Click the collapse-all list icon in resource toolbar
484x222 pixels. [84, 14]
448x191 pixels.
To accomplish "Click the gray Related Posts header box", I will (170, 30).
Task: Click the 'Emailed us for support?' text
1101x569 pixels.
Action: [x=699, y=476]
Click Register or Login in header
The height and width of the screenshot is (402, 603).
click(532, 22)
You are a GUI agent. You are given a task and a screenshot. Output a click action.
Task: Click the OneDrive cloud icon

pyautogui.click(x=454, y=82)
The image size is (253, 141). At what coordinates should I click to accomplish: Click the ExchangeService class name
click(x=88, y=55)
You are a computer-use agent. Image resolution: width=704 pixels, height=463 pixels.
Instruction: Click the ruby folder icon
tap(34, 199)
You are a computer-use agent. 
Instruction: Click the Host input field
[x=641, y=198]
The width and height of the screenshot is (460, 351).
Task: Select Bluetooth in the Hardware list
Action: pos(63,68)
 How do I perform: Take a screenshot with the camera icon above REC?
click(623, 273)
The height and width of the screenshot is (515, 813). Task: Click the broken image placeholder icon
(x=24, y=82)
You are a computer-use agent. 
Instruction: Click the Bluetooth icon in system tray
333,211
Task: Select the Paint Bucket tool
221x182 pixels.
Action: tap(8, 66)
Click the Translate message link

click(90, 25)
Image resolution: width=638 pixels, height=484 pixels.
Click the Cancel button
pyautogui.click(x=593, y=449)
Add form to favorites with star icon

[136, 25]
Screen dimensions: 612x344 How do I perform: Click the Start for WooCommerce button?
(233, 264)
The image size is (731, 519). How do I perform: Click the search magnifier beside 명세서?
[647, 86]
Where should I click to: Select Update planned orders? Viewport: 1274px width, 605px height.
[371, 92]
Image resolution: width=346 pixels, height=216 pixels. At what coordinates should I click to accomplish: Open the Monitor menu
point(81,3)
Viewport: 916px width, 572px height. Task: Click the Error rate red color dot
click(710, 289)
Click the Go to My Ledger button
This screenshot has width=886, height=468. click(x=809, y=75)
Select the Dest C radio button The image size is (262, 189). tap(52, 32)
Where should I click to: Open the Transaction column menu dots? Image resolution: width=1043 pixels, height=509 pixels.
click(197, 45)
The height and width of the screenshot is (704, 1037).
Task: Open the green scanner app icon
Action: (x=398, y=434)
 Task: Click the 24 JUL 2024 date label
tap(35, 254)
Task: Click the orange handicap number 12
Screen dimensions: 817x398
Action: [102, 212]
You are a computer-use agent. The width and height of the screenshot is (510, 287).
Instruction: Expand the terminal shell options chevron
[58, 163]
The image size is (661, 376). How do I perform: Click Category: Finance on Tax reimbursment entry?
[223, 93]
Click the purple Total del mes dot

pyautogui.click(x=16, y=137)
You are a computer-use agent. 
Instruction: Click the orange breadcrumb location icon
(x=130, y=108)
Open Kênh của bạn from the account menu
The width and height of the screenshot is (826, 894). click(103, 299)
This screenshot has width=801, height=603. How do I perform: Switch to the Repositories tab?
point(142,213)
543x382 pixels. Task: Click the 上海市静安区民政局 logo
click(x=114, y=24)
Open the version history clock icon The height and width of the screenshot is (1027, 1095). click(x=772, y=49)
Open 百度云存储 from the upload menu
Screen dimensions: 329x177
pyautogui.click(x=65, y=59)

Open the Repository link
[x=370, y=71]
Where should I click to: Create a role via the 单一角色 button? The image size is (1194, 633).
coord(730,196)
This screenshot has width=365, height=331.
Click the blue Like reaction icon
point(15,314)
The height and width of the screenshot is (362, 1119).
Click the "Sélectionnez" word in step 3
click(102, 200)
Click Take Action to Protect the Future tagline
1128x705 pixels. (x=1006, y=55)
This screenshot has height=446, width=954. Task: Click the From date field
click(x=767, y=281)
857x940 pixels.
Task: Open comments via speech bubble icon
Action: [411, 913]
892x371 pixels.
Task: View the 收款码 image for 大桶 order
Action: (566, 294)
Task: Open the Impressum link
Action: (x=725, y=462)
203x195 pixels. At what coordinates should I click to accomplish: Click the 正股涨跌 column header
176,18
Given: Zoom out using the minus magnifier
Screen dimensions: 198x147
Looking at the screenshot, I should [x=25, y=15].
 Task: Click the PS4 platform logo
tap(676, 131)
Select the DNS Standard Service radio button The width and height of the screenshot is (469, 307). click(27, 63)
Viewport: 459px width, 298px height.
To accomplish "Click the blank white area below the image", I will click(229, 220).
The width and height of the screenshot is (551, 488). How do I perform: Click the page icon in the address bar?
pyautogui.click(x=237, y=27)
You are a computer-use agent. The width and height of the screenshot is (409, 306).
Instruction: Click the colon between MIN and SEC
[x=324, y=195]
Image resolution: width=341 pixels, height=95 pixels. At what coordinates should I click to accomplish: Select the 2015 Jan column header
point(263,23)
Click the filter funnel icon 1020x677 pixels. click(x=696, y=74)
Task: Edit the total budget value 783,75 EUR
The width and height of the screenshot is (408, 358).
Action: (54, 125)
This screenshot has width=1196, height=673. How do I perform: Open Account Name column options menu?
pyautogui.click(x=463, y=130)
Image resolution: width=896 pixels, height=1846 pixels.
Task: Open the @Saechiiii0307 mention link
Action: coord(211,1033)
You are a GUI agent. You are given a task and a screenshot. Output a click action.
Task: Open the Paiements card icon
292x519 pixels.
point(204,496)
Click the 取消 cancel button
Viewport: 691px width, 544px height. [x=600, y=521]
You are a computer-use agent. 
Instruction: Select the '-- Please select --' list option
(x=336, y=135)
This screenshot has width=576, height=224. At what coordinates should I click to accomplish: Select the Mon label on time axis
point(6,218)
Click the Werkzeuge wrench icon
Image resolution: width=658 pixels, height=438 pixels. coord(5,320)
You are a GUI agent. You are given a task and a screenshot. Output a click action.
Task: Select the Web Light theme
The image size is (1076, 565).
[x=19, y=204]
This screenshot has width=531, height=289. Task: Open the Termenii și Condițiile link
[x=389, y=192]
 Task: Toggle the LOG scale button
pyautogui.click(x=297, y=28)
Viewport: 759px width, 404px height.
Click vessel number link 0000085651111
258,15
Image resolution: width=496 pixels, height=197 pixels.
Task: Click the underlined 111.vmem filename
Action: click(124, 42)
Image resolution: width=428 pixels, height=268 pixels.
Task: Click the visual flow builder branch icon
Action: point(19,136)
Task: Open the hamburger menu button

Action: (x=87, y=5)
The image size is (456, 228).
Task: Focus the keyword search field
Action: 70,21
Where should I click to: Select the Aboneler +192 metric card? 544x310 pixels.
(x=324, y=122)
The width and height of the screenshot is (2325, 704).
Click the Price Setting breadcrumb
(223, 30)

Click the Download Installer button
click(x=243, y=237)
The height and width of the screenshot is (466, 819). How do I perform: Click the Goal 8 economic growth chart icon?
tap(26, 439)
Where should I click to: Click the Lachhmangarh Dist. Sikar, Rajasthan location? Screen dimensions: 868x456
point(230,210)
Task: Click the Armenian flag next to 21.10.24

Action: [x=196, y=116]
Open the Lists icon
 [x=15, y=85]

^^^^

*TASK REQUIREMENTS:*
Set down the entries again, exactly as they stand above.

*SOLUTION TO THE EXERCISE:*
Click the collapse-all list icon in resource toolbar
484x222 pixels. [84, 14]
448x191 pixels.
To accomplish "Click the gray Related Posts header box", I will (170, 30).
Task: Click the 'Emailed us for support?' text
1101x569 pixels.
Action: [x=699, y=476]
Click Register or Login in header
The height and width of the screenshot is (402, 603).
click(532, 22)
You are a GUI agent. You are given a task and a screenshot. Output a click action.
Task: Click the OneDrive cloud icon

pyautogui.click(x=454, y=82)
The image size is (253, 141). At what coordinates should I click to accomplish: Click the ExchangeService class name
click(x=88, y=55)
You are a computer-use agent. Image resolution: width=704 pixels, height=463 pixels.
Instruction: Click the ruby folder icon
tap(34, 199)
You are a computer-use agent. 
Instruction: Click the Host input field
[x=641, y=198]
The width and height of the screenshot is (460, 351).
Task: Select Bluetooth in the Hardware list
Action: pos(63,68)
 How do I perform: Take a screenshot with the camera icon above REC?
click(623, 273)
The height and width of the screenshot is (515, 813). Task: Click the broken image placeholder icon
(x=24, y=82)
You are a computer-use agent. 
Instruction: Click the Bluetooth icon in system tray
333,211
Task: Select the Paint Bucket tool
221x182 pixels.
Action: tap(8, 66)
Click the Translate message link

click(90, 25)
Image resolution: width=638 pixels, height=484 pixels.
Click the Cancel button
pyautogui.click(x=593, y=449)
Add form to favorites with star icon

[136, 25]
Screen dimensions: 612x344 How do I perform: Click the Start for WooCommerce button?
(233, 264)
The image size is (731, 519). How do I perform: Click the search magnifier beside 명세서?
[647, 86]
Where should I click to: Select Update planned orders? Viewport: 1274px width, 605px height.
[371, 92]
Image resolution: width=346 pixels, height=216 pixels. At what coordinates should I click to accomplish: Open the Monitor menu
point(81,3)
Viewport: 916px width, 572px height. Task: Click the Error rate red color dot
click(710, 289)
Click the Go to My Ledger button
This screenshot has width=886, height=468. click(x=809, y=75)
Select the Dest C radio button The image size is (262, 189). tap(52, 32)
Where should I click to: Open the Transaction column menu dots? Image resolution: width=1043 pixels, height=509 pixels.
click(197, 45)
The height and width of the screenshot is (704, 1037).
Task: Open the green scanner app icon
Action: (x=398, y=434)
 Task: Click the 24 JUL 2024 date label
tap(35, 254)
Task: Click the orange handicap number 12
Screen dimensions: 817x398
Action: [102, 212]
You are a computer-use agent. The width and height of the screenshot is (510, 287).
Instruction: Expand the terminal shell options chevron
[58, 163]
The image size is (661, 376). How do I perform: Click Category: Finance on Tax reimbursment entry?
[223, 93]
Click the purple Total del mes dot

pyautogui.click(x=16, y=137)
You are a computer-use agent. 
Instruction: Click the orange breadcrumb location icon
(x=130, y=108)
Open Kênh của bạn from the account menu
The width and height of the screenshot is (826, 894). click(103, 299)
This screenshot has width=801, height=603. How do I perform: Switch to the Repositories tab?
point(142,213)
543x382 pixels. Task: Click the 上海市静安区民政局 logo
click(x=114, y=24)
Open the version history clock icon The height and width of the screenshot is (1027, 1095). click(x=772, y=49)
Open 百度云存储 from the upload menu
Screen dimensions: 329x177
pyautogui.click(x=65, y=59)

Open the Repository link
[x=370, y=71]
Where should I click to: Create a role via the 单一角色 button? The image size is (1194, 633).
coord(730,196)
This screenshot has width=365, height=331.
Click the blue Like reaction icon
point(15,314)
The height and width of the screenshot is (362, 1119).
Click the "Sélectionnez" word in step 3
click(102, 200)
Click Take Action to Protect the Future tagline
1128x705 pixels. (x=1006, y=55)
This screenshot has height=446, width=954. Task: Click the From date field
click(x=767, y=281)
857x940 pixels.
Task: Open comments via speech bubble icon
Action: [411, 913]
892x371 pixels.
Task: View the 收款码 image for 大桶 order
Action: (566, 294)
Task: Open the Impressum link
Action: (x=725, y=462)
203x195 pixels. At what coordinates should I click to accomplish: Click the 正股涨跌 column header
176,18
Given: Zoom out using the minus magnifier
Screen dimensions: 198x147
Looking at the screenshot, I should [x=25, y=15].
 Task: Click the PS4 platform logo
tap(676, 131)
Select the DNS Standard Service radio button The width and height of the screenshot is (469, 307). click(27, 63)
Viewport: 459px width, 298px height.
To accomplish "Click the blank white area below the image", I will click(229, 220).
The width and height of the screenshot is (551, 488). How do I perform: Click the page icon in the address bar?
pyautogui.click(x=237, y=27)
You are a computer-use agent. The width and height of the screenshot is (409, 306).
Instruction: Click the colon between MIN and SEC
[x=324, y=195]
Image resolution: width=341 pixels, height=95 pixels. At what coordinates should I click to accomplish: Select the 2015 Jan column header
point(263,23)
Click the filter funnel icon 1020x677 pixels. click(x=696, y=74)
Task: Edit the total budget value 783,75 EUR
The width and height of the screenshot is (408, 358).
Action: (54, 125)
This screenshot has width=1196, height=673. How do I perform: Open Account Name column options menu?
pyautogui.click(x=463, y=130)
Image resolution: width=896 pixels, height=1846 pixels.
Task: Open the @Saechiiii0307 mention link
Action: coord(211,1033)
You are a GUI agent. You are given a task and a screenshot. Output a click action.
Task: Open the Paiements card icon
292x519 pixels.
point(204,496)
Click the 取消 cancel button
Viewport: 691px width, 544px height. [x=600, y=521]
You are a computer-use agent. 
Instruction: Select the '-- Please select --' list option
(x=336, y=135)
This screenshot has width=576, height=224. At what coordinates should I click to accomplish: Select the Mon label on time axis
point(6,218)
Click the Werkzeuge wrench icon
Image resolution: width=658 pixels, height=438 pixels. coord(5,320)
You are a GUI agent. You are given a task and a screenshot. Output a click action.
Task: Select the Web Light theme
The image size is (1076, 565).
[x=19, y=204]
This screenshot has width=531, height=289. Task: Open the Termenii și Condițiile link
[x=389, y=192]
 Task: Toggle the LOG scale button
pyautogui.click(x=297, y=28)
Viewport: 759px width, 404px height.
Click vessel number link 0000085651111
258,15
Image resolution: width=496 pixels, height=197 pixels.
Task: Click the underlined 111.vmem filename
Action: click(124, 42)
Image resolution: width=428 pixels, height=268 pixels.
Task: Click the visual flow builder branch icon
Action: point(19,136)
Task: Open the hamburger menu button

Action: (x=87, y=5)
The image size is (456, 228).
Task: Focus the keyword search field
Action: 70,21
Where should I click to: Select the Aboneler +192 metric card? 544x310 pixels.
(x=324, y=122)
The width and height of the screenshot is (2325, 704).
Click the Price Setting breadcrumb
(223, 30)

Click the Download Installer button
click(x=243, y=237)
The height and width of the screenshot is (466, 819). How do I perform: Click the Goal 8 economic growth chart icon?
tap(26, 439)
Where should I click to: Click the Lachhmangarh Dist. Sikar, Rajasthan location? Screen dimensions: 868x456
point(230,210)
Task: Click the Armenian flag next to 21.10.24

Action: [x=196, y=116]
Open the Lists icon
 [x=15, y=85]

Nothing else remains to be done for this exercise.